Fiedler jest właścicielem dwóch maluchów. Jednym jeździ na dalekie wyprawy, drugim „po bułki”. Pasję łączy z pracą. Podróże kocha, a przy okazji realizując materiały filmowe, pisząc książki, zarabia na życie i utrzymanie rodziny.

Gdy fiat 126p wypływał w kontenerze do Afryki, wielu znajomych - jak mówi - przyszło się z samochodem pożegnać. Nie wierzyło w sukces wyprawy, dziwiąc się, że nie wybrał auta z napędem na cztery koła.

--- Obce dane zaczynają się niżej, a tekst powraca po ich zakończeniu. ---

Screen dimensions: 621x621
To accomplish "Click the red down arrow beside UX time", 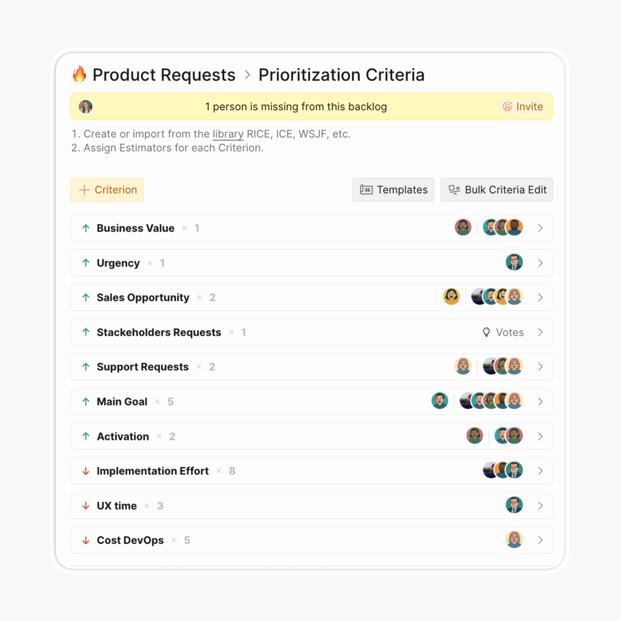I will (x=86, y=506).
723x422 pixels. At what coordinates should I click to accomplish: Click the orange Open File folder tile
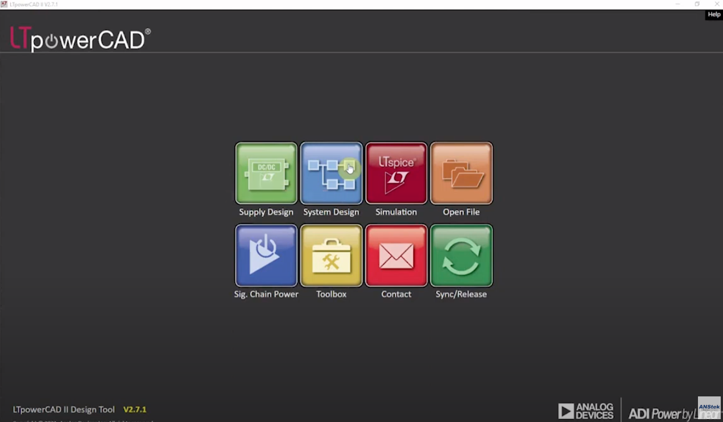pyautogui.click(x=461, y=173)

Turkusowy maluch jako pierwszy w historii Polski i jako drugi w Europie pokonał granicę lądową między Egiptem, a Sudanem. Czego się najbardziej obawiał to, że ani on, ani jego pojazd nie wytrzymają wysokich temperatur. Na trasie w samochodzie podróżnik chłodził się polewając zimną wodą z butelki, z kolei dwustronną klimatyzację włączał na zasadzie otwarcia szyb. Najgorętsza temperatura jaka go zastała to 52 stopnie Celsjusza, podczas której stopił się… licznik.

Przez cały czas dbał o swój środek lokomocji. Nie jechał z większą prędkością niż 75 kilometrów na godzinę, przystawał aby ocenić stan dróg, co 3-4 tysiące kilometrów wymieniał olej, do baku tankował 20 litrów, mając tyle samo w kanistrze. Wyzwaniem dla maszyny okazały się etiopskie góry. - Rozmawiałem wtedy ze swoim maluchem. Dopingowałem go, żeby wjechał, bo tam czekają na niego niezapomniane widoki. Ewentualne przeszkody brałem z rozpędem, z nadzieją, że nic maluchowi nie odpadnie - opowiadał Fiedler do licznie zgromadzonych słuchaczy.

Trasa mimo trudów była niesamowita, a fiat wzbudzał w afrykańskich wioskach ogromne zainteresowanie zwłaszcza wśród dzieci, które krzyczały do niego: „Crazy Mzungu”, czyli „Szalony Biały Człowiek”. Chciano auto odkupić za 2 tysiące dolarów, zamienić za tradycyjny strój, dżinsy, a nawet pytano czy to aby jest w ogóle samochód? Porównywano go do indyjskiego tuk-tuka, znanego także pod nazwą autorikszy.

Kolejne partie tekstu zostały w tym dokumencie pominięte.